Reproduce the rows that run from the line containing "This screenshot has height=1024, width=1897." through the line containing "click(x=343, y=23)", both included, and omit the pictures.
— START OF MATERIAL FOR THIS TASK —
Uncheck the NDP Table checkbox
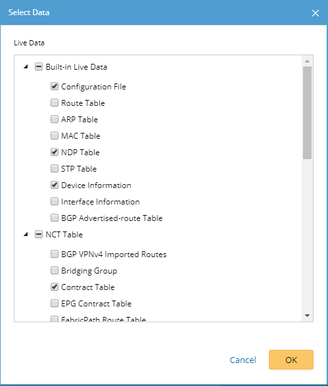Viewport: 328px width, 386px height. pos(55,152)
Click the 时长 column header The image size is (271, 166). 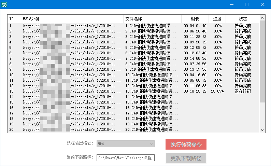click(195, 19)
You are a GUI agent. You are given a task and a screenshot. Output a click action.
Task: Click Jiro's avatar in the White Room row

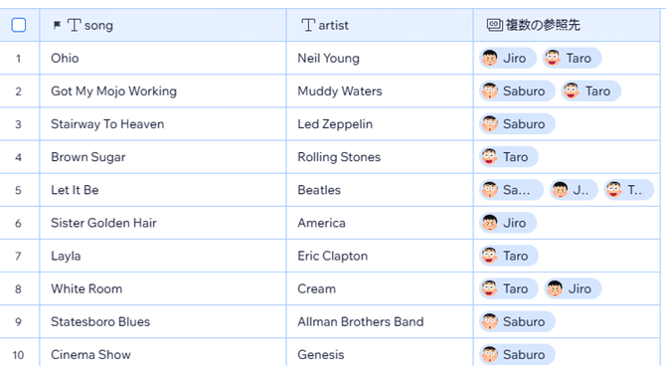(555, 288)
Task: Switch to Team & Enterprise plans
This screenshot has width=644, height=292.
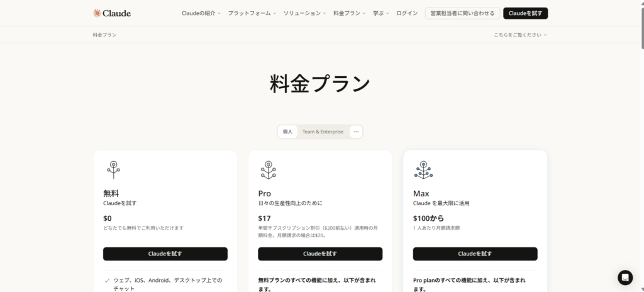Action: (x=323, y=132)
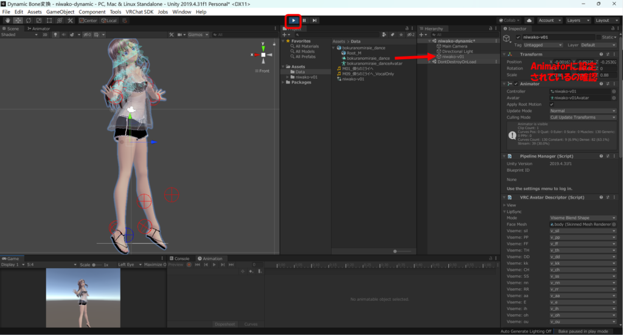The width and height of the screenshot is (623, 335).
Task: Open the cloud services icon
Action: (529, 20)
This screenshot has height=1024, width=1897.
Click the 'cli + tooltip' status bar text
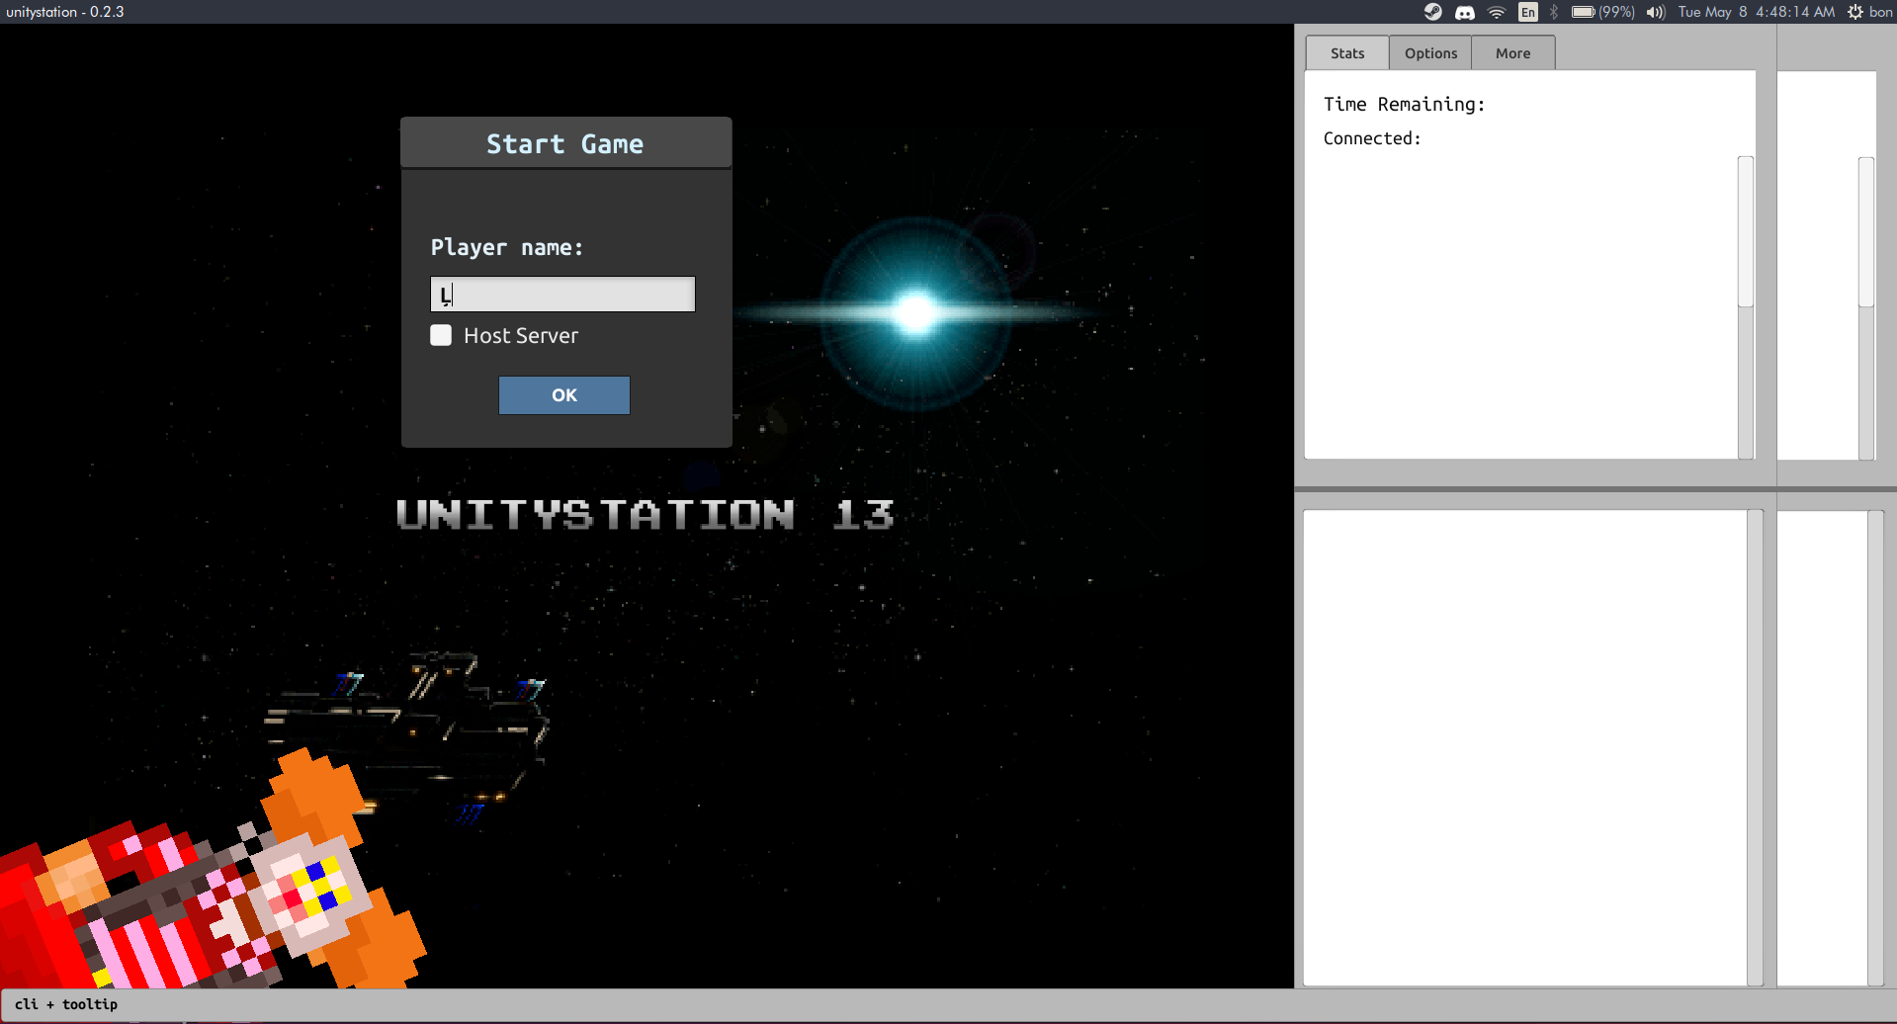[x=65, y=1003]
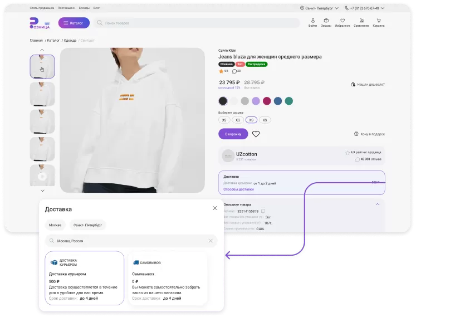Open Избранное favorites heart in header
This screenshot has width=450, height=317.
click(x=343, y=23)
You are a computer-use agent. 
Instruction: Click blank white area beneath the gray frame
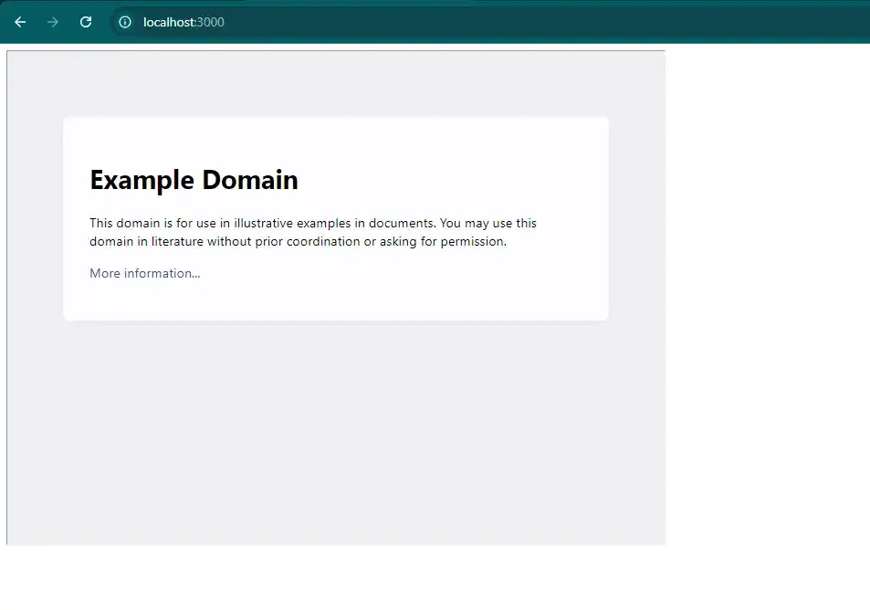[336, 577]
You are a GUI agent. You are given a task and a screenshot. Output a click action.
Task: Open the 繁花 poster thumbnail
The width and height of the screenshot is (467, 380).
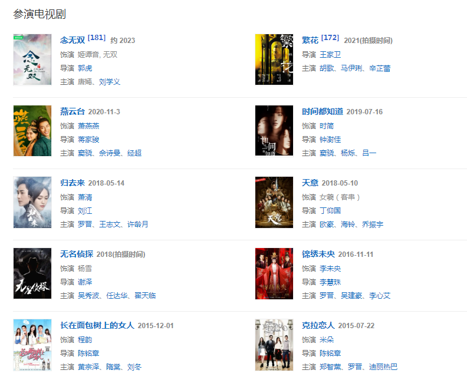(274, 60)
— END OF MATERIAL FOR THIS TASK —
# ANSWER
This screenshot has height=1024, width=1897.
Click the 'cli + tooltip' status bar text
[x=65, y=1003]
Open Избранное favorites heart in header
This screenshot has width=450, height=317.
click(x=343, y=23)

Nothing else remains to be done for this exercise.